The fight against the bad form of cholesterol has produced the best selling drugs in the world such as Pfizer’s atorvastatin (Lipitor). The company has sold more than $140 billion worth since the 1990s.

Sanofi will provide $2.4 million in funding per year for three years through its Sanofi Innovation Awards program for use at The UT System and six other schools involved. Along with The UT System (which includes nine academic universities and six health institutes), the Sanofi program includes Johns Hopkins University, University of Pennsylvania, Weill Cornell Medical College, Columbia University, Massachusetts General Hospital, and Brigham and Women’s Hospital.

Scientists working at each university can submit proposals for funding. A single representative from each institution will join a committee, which will select the proposals. Five Sanofi representatives will be on the committee, Chew says. He expects the $2.4 million to fund 20 to 25 proposals annually.

“These are seed investments; this is just to cast the first net widely,” Chew says. “If they bear fruit, or look like they might bear fruit, a lot more (funding) would go behind individual proposals.”

Chew said that Sanofi would invest more money in projects that appear promising. The researchers aren’t bound to Sanofi, however, Chew says.

“This is a convergence where we want to encourage open thinking, so it’s not an exclusive restriction to Sanofi,” he says.

There also is no restriction on the type of research that might get funded, Chew says. He has a background in the cardiovascular world, which is part of the reason for his reference to PCSK9 and Sanofi’s cholesterol drug.

Academic research also brought forth earlier iterations of cholesterol medication. Two researchers at The University of Texas Southwestern, Michael Brown and Joseph Goldstein, made discoveries in the 1970s about the way human cells remove cholesterol from the bloodstream using LDL receptors. They won the Nobel Prize for their work in the 1980s.

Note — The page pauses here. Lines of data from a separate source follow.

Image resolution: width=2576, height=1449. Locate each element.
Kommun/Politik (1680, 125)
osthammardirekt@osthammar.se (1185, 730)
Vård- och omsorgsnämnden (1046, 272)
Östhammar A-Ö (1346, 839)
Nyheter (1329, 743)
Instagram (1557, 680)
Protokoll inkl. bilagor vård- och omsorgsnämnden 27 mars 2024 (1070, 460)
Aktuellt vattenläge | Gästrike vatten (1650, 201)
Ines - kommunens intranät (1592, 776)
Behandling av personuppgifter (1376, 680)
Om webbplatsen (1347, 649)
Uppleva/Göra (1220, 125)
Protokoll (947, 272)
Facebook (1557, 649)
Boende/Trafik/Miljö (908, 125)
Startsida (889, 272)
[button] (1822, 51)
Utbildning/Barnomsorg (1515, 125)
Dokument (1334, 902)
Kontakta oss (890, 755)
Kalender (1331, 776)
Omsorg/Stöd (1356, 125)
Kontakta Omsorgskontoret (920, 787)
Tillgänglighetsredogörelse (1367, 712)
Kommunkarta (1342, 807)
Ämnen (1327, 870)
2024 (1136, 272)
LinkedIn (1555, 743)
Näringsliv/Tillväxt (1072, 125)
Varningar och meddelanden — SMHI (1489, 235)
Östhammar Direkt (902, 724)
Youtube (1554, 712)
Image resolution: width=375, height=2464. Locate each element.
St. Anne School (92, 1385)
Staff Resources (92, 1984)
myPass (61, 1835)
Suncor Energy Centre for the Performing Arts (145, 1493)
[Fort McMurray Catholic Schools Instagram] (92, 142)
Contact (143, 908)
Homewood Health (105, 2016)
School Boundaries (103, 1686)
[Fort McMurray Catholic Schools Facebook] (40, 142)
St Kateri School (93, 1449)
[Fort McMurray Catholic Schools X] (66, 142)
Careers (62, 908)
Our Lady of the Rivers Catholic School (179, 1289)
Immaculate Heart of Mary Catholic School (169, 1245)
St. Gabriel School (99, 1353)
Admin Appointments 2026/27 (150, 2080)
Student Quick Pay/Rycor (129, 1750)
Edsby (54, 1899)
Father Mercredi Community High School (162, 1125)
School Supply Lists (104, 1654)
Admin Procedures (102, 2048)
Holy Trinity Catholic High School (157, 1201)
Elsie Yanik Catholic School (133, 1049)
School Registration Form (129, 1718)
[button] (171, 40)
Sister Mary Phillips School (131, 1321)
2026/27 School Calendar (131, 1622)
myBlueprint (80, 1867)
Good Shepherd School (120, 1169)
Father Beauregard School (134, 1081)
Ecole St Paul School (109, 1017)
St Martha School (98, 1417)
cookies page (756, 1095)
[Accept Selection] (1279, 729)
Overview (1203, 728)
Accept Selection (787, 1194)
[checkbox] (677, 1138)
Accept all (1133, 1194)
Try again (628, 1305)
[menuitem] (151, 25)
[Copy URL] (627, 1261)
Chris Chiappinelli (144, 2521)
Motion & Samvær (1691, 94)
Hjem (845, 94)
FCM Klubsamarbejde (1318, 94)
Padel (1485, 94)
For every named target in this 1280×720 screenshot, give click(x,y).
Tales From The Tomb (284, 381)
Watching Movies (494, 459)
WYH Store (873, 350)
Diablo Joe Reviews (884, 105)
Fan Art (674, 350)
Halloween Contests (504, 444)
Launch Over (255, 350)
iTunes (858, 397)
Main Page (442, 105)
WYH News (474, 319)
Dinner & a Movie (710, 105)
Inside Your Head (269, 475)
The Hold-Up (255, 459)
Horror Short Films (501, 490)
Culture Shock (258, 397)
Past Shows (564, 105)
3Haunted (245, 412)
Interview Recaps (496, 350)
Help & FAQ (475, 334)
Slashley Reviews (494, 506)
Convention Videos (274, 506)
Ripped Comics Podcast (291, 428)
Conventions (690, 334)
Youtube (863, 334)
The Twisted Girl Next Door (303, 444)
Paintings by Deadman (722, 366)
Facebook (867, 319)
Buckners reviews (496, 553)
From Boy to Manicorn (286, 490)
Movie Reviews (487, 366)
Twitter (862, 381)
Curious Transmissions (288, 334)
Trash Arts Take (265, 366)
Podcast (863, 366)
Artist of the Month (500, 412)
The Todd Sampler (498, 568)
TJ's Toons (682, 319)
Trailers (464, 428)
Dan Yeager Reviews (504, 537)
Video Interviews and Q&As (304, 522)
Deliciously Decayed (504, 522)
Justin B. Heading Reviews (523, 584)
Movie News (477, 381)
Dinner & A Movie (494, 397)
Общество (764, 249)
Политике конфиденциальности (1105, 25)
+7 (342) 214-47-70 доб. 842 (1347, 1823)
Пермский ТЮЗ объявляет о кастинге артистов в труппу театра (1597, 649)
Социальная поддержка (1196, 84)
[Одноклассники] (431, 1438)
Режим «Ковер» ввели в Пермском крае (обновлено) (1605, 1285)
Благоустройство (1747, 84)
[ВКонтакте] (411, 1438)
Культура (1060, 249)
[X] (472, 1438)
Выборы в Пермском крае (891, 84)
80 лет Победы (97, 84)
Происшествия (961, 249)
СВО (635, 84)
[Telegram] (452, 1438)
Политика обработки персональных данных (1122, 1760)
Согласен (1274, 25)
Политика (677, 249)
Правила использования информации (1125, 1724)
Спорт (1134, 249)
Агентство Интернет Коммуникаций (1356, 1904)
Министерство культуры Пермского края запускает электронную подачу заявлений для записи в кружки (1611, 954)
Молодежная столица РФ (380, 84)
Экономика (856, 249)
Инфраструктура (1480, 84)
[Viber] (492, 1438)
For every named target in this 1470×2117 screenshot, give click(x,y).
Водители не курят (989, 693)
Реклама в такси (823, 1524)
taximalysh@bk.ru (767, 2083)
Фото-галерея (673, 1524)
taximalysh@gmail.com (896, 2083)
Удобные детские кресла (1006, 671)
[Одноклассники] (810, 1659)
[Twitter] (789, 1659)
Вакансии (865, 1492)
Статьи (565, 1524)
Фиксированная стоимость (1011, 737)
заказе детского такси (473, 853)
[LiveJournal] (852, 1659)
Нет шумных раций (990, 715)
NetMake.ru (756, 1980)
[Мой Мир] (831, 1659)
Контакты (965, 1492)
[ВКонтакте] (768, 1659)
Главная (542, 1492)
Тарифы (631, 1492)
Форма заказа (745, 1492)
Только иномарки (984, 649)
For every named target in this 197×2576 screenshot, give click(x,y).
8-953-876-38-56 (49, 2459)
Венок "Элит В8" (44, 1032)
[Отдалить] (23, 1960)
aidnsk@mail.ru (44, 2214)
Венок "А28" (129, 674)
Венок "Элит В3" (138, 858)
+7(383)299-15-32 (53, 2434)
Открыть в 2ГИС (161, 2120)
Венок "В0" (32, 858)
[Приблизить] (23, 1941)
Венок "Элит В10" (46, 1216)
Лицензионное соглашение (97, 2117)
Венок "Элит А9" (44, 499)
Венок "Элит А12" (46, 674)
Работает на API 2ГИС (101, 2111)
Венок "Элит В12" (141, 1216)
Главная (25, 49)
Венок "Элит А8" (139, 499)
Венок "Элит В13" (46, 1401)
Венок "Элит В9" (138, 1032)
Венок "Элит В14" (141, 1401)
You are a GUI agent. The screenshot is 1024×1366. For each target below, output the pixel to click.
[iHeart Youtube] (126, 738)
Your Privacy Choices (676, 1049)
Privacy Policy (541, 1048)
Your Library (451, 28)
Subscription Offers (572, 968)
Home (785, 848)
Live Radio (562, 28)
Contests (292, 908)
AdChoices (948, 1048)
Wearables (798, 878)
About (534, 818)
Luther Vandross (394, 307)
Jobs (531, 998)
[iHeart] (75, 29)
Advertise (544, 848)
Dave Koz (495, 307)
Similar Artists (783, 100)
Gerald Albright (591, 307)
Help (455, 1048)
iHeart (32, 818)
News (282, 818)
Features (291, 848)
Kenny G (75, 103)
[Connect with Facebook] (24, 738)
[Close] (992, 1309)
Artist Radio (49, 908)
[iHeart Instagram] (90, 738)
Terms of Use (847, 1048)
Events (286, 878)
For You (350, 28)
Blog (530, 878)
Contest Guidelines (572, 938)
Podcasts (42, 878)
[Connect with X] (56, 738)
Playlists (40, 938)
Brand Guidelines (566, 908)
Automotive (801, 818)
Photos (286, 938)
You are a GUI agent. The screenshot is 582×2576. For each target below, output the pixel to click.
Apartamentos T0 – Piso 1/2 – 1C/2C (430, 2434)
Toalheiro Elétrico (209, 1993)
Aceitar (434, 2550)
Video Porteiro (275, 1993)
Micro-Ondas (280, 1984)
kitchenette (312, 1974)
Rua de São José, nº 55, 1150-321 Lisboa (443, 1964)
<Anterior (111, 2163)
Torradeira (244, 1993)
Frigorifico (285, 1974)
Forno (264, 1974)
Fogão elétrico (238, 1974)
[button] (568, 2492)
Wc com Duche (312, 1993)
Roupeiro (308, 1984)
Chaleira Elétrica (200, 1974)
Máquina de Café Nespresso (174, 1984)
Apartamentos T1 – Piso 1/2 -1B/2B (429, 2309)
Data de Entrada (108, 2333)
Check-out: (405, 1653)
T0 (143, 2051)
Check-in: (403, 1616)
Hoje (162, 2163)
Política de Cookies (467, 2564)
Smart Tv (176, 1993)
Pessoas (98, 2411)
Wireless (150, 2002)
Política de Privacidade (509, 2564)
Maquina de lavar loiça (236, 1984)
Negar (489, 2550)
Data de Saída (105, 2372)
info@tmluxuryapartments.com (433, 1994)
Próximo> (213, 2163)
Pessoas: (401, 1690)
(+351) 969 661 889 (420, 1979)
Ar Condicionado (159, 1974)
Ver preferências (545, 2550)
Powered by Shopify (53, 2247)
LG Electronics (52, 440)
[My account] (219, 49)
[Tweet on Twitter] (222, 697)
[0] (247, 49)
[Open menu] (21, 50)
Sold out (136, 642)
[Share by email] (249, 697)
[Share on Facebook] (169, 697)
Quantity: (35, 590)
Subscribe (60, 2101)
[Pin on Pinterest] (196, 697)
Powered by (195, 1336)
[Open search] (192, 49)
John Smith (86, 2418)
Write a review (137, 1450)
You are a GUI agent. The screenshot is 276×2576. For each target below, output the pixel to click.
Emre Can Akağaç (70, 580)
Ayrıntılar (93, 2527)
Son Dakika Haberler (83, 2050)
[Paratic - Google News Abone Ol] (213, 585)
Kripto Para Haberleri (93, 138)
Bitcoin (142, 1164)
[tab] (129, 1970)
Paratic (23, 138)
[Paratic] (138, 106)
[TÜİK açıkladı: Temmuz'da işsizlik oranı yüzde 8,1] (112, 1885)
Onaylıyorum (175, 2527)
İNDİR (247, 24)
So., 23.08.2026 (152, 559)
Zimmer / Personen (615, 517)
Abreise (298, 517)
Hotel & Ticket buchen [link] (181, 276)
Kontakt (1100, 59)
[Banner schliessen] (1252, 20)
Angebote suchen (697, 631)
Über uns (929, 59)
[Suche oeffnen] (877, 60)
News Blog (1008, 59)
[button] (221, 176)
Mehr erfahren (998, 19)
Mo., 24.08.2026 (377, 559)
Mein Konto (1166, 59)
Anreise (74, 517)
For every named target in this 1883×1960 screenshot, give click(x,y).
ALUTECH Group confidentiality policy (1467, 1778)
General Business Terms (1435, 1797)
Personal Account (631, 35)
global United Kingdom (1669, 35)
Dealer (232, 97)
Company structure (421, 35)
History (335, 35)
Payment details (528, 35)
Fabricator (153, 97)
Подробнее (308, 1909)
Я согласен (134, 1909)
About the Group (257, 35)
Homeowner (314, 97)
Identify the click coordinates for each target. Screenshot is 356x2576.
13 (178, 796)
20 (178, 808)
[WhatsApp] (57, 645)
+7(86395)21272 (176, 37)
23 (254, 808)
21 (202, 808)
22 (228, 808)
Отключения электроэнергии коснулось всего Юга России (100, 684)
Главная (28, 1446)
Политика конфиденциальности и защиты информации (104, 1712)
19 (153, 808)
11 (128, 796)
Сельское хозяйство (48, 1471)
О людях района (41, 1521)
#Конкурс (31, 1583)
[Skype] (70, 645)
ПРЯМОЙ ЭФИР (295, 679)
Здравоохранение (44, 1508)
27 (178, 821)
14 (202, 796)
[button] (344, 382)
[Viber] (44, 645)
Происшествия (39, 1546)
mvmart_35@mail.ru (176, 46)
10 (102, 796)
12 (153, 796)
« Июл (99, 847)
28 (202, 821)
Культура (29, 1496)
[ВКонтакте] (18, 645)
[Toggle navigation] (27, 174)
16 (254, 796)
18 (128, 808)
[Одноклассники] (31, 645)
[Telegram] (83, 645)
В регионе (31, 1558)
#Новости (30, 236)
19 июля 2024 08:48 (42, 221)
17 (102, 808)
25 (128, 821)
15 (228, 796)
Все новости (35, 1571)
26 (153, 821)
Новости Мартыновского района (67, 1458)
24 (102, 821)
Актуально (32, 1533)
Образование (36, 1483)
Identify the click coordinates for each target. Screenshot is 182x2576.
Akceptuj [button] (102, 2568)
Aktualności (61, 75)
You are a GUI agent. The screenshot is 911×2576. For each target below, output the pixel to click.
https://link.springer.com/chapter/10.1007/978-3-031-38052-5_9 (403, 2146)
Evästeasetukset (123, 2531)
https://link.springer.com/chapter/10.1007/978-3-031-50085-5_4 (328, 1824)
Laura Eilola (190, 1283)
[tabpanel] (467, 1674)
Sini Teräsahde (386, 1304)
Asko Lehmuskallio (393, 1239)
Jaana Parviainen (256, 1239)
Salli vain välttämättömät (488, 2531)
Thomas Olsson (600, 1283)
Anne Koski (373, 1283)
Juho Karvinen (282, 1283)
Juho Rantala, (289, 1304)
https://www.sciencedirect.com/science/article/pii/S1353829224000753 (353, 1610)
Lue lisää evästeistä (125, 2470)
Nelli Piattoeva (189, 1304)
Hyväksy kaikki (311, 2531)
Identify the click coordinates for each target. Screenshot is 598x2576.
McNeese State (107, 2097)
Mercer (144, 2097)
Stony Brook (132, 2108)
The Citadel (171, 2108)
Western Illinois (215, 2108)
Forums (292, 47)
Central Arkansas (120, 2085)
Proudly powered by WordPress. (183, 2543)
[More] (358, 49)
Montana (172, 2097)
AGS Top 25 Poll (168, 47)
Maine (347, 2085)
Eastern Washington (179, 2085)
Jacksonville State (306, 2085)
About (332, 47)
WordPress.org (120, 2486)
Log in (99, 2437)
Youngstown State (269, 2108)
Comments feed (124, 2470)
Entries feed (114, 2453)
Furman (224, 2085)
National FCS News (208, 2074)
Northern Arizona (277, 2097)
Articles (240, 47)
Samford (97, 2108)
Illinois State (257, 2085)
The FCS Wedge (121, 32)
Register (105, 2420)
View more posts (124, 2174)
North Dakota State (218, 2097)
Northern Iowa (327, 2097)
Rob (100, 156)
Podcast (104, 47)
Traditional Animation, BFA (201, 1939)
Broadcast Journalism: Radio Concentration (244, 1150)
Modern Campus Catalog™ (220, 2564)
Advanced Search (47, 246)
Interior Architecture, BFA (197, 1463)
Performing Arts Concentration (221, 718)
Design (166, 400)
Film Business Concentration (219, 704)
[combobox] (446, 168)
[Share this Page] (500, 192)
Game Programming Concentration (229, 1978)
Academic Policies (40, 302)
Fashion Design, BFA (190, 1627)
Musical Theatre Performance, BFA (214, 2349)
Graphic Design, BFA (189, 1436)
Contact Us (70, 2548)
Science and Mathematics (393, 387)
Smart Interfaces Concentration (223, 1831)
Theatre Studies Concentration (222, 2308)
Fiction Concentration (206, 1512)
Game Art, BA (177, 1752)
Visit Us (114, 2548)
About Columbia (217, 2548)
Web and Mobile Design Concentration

Beyond its contributions to cholesterol, The University of Texas System has been active in engaging the private sector with its academic work, particularly in Austin, TX, where it is building the Dell Medical School at its flagship campus. The system announced two initiatives in June intended to commercialize its work in life sciences.

The first, called the Texas Health Catalyst program, intends to connect the university’s academic researchers with entrepreneurs and investors in Central Texas and nationally. The second is a program called Clinical Trials XPress, which will coordinate clinical trials at UT institutions across the state, according to Patricia Hurn, UT System’s vice chancellor for research and innovation.

That clinical trial program, which is to be set up in at Texas Medical Center in Houston, is one reason Sanofi was interested in UT System as a partner, Hurn says. But the drug maker was also intrigued by other UT System work, such as a database called Influuent that allows companies and governments to search the system’s 15,000 researchers according to their field, she says.

UT made a decision to pursue partnerships with the private sector as a way to diversify the funding for academic researchers beyond traditional grants, Hurn says.

“We have been building programs, one after another, to make what we have very attractive to industry,” Hurn says.

As for what research UT System plans to submit for funding, Hurn says the system will know more on Friday when Sanofi delivers more details about the award process Researchers from the 15 UT institutions came to Austin today, however, to meet with Sanofi officials. In particular, Hurn invited researchers who study cardiovascular and metabolic diseases—indications that Sanofi is known to target.

Chew would not reveal whether any indications would receive favor over others. Because of advancements in science, one molecular target could potentially attack several diseases, Chew says.

Chew touted the altruistic value of Sanofi’s award program; still, the drug firm with 33.8 billion euros of sales in 2014 is a business. If any potentially valuable drug candidates come forward, Sanofi can help the researchers maximize the opportunity, he says.

“We’re going to follow the science, and if the science is there, the commercial value will follow,” he says.